Provided data —
★ ★ ★ ★ ★
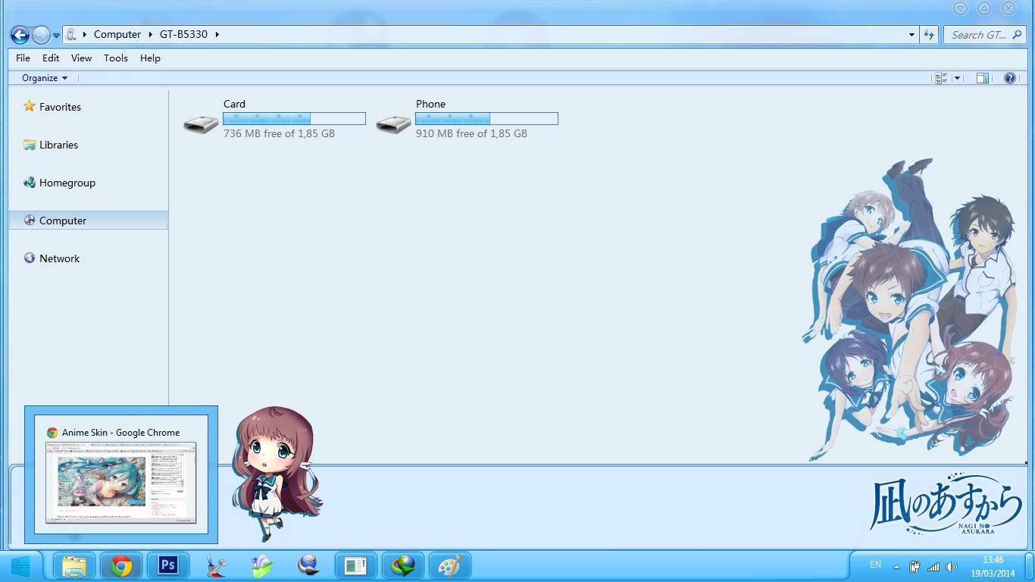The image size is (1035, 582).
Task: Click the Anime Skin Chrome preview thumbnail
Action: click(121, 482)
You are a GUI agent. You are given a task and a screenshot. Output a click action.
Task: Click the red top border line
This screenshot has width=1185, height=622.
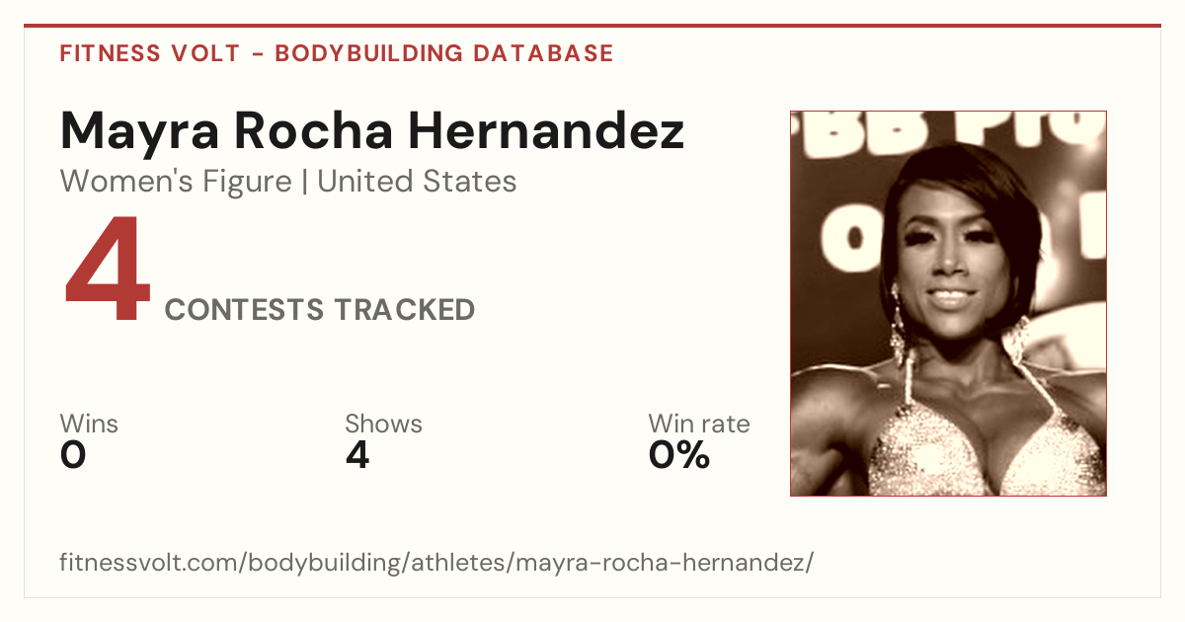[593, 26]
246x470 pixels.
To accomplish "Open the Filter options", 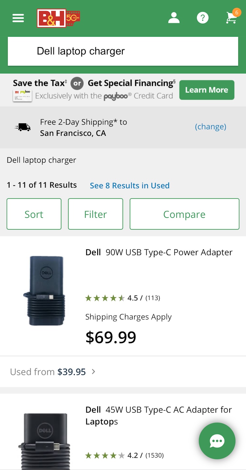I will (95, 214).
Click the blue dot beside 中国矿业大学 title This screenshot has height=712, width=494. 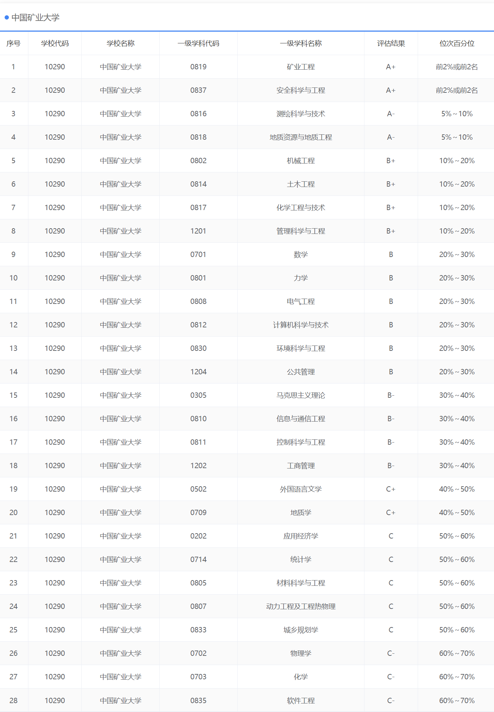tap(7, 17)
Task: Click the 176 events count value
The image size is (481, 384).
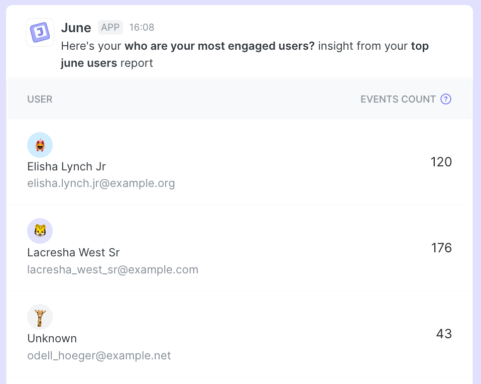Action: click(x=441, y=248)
★ ★ ★ ★ ★
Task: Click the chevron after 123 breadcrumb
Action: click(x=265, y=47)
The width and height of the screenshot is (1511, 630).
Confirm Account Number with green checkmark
★ ★ ★ ★ ★
Copy out, word for word, every line from the one containing "Task: Click the chevron after 123 breadcrumb" up to and including the one containing "Confirm Account Number with green checkmark".

Solved exercise —
Task: Click the chevron after 123 breadcrumb
Action: click(x=265, y=47)
The width and height of the screenshot is (1511, 630).
Confirm Account Number with green checkmark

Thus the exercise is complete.